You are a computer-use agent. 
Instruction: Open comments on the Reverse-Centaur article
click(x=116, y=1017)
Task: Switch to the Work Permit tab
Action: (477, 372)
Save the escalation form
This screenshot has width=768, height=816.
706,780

.....

* ACTIVITY *
Return the whole listing exactly, with every line included.

* REPLY *
You are a computer-use agent. 
Instruction: Open comments on the Reverse-Centaur article
click(x=116, y=1017)
Task: Switch to the Work Permit tab
Action: (477, 372)
Save the escalation form
This screenshot has width=768, height=816.
706,780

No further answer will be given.